The left image below is the original drive. The little blue square circuit board (top, center) has a tiny 4-prong port on it from where I disconnected a wire going to the underside of the logic board. As you can see in the second photo below, there is no little square to attach the wire to.

Original SATA hard drive from Intel iMacReplacement SATA Seagate hard drive for Intel iMac
Original Hard DriveReplacement Hard Drive

I did some more research online but couldn't find anyone who specified what hard drive they used as a replacement in their iMac. I did choose a different brand (Seagate instead of Western Digital) but that really shouldn't have made a difference. I went to bed confused and angry.

Today at work, Michael Michel, one of our PC technicians popped-in to my office to say hello and chat about music. I was reading some hard drive forums at the time so I told him about the problem I was having. His first question was, "Can you tell if the little circuit board goes through the drive casing?" I didn't know. Then he asked, "Is it the same color as the main circuit board?" I did a Google image search and found a photo of the drive. Sure enough, the color of the small square had a blue tint to it that the rest of the circuitry did not. Michael explained that this generally means that it wasn't part of the hard drive, but was added later, probably by Apple.

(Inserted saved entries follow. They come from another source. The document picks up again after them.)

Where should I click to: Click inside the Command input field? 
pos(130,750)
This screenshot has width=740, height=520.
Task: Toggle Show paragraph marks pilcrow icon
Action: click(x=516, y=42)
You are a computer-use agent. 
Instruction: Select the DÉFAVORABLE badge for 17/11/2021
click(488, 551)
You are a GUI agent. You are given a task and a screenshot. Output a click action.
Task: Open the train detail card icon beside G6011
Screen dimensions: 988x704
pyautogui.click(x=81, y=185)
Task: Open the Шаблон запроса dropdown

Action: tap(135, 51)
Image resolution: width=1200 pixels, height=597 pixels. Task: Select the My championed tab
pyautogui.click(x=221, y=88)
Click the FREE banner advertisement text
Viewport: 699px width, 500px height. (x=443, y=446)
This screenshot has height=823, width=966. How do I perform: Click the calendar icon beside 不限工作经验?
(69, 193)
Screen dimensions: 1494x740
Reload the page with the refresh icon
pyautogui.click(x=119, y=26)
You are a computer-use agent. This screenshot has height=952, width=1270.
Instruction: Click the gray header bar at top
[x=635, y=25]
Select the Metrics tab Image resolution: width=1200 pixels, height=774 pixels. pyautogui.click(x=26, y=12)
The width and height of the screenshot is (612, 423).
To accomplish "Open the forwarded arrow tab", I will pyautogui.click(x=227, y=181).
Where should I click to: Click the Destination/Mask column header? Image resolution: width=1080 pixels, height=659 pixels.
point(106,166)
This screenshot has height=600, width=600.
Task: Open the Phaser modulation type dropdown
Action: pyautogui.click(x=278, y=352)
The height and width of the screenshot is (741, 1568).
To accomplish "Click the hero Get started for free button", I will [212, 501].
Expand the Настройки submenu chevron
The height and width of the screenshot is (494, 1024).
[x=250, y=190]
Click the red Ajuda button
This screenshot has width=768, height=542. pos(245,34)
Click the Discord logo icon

He further suggested that it was probably a heat sensor, glued on and since the hard drive was dead anyway, there was no harm in trying to pry it off.

Of course, he was exactly right. 

When I got home, I pried the square off the old hard drive, stuck it to the new one, plugged in the tiny wire, and (painfully) closed up the iMac. I should mention that Michael is a PC tech, not a Mac tech, and that he solved this problem for me based only on my description of what I saw the night before. 

Michael Michel is today's Higglytown Hero.

U2 (x2)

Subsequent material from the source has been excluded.